Reproduce each line of the data exactly as it is.

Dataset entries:

········

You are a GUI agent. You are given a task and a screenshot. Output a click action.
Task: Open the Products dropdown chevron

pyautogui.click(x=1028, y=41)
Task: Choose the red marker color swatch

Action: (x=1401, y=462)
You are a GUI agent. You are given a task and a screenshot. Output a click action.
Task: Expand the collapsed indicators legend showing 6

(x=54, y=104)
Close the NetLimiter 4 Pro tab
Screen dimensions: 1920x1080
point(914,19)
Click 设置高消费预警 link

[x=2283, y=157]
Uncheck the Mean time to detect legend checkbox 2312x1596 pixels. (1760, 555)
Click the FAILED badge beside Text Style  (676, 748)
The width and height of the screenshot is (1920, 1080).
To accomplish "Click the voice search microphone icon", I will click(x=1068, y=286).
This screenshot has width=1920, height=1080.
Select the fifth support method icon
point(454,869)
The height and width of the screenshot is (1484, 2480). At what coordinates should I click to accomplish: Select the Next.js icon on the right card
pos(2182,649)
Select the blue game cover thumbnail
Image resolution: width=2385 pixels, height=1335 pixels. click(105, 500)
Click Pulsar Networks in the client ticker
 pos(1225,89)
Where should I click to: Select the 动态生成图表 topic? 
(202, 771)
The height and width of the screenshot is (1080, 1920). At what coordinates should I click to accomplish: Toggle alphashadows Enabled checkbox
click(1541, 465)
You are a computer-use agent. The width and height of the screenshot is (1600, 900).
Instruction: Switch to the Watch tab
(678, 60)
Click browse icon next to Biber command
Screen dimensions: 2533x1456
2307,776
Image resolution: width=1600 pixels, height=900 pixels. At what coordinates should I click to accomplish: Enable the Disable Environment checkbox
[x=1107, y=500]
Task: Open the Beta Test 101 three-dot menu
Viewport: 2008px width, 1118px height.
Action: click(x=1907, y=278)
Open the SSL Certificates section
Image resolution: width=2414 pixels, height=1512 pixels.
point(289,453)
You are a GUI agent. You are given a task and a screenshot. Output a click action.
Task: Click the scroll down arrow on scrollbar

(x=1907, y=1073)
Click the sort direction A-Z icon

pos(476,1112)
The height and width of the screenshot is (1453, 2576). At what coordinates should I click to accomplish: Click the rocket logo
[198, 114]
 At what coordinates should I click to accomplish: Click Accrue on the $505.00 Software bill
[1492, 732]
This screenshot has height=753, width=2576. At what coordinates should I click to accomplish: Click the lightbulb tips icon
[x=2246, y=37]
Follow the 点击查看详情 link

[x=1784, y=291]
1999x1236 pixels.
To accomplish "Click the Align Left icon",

········

** Response area **
You are a GUI agent. You are given a task and a screenshot. Output a click action.
Task: Open the Products dropdown chevron

pyautogui.click(x=1028, y=41)
Task: Choose the red marker color swatch

Action: (x=1401, y=462)
You are a GUI agent. You are given a task and a screenshot. Output a click action.
Task: Expand the collapsed indicators legend showing 6

(x=54, y=104)
Close the NetLimiter 4 Pro tab
Screen dimensions: 1920x1080
point(914,19)
Click 设置高消费预警 link

[x=2283, y=157]
Uncheck the Mean time to detect legend checkbox 2312x1596 pixels. (1760, 555)
Click the FAILED badge beside Text Style  (676, 748)
The width and height of the screenshot is (1920, 1080).
To accomplish "Click the voice search microphone icon", I will click(x=1068, y=286).
This screenshot has width=1920, height=1080.
Select the fifth support method icon
point(454,869)
The height and width of the screenshot is (1484, 2480). At what coordinates should I click to accomplish: Select the Next.js icon on the right card
pos(2182,649)
Select the blue game cover thumbnail
Image resolution: width=2385 pixels, height=1335 pixels. click(105, 500)
Click Pulsar Networks in the client ticker
 pos(1225,89)
Where should I click to: Select the 动态生成图表 topic? 
(202, 771)
The height and width of the screenshot is (1080, 1920). At what coordinates should I click to accomplish: Toggle alphashadows Enabled checkbox
click(1541, 465)
You are a computer-use agent. The width and height of the screenshot is (1600, 900).
Instruction: Switch to the Watch tab
(678, 60)
Click browse icon next to Biber command
Screen dimensions: 2533x1456
2307,776
Image resolution: width=1600 pixels, height=900 pixels. At what coordinates should I click to accomplish: Enable the Disable Environment checkbox
[x=1107, y=500]
Task: Open the Beta Test 101 three-dot menu
Viewport: 2008px width, 1118px height.
Action: click(x=1907, y=278)
Open the SSL Certificates section
Image resolution: width=2414 pixels, height=1512 pixels.
point(289,453)
You are a GUI agent. You are given a task and a screenshot. Output a click action.
Task: Click the scroll down arrow on scrollbar

(x=1907, y=1073)
Click the sort direction A-Z icon

pos(476,1112)
The height and width of the screenshot is (1453, 2576). At what coordinates should I click to accomplish: Click the rocket logo
[198, 114]
 At what coordinates should I click to accomplish: Click Accrue on the $505.00 Software bill
[1492, 732]
This screenshot has height=753, width=2576. At what coordinates should I click to accomplish: Click the lightbulb tips icon
[x=2246, y=37]
Follow the 点击查看详情 link

[x=1784, y=291]
1999x1236 pixels.
To accomplish "Click the Align Left icon",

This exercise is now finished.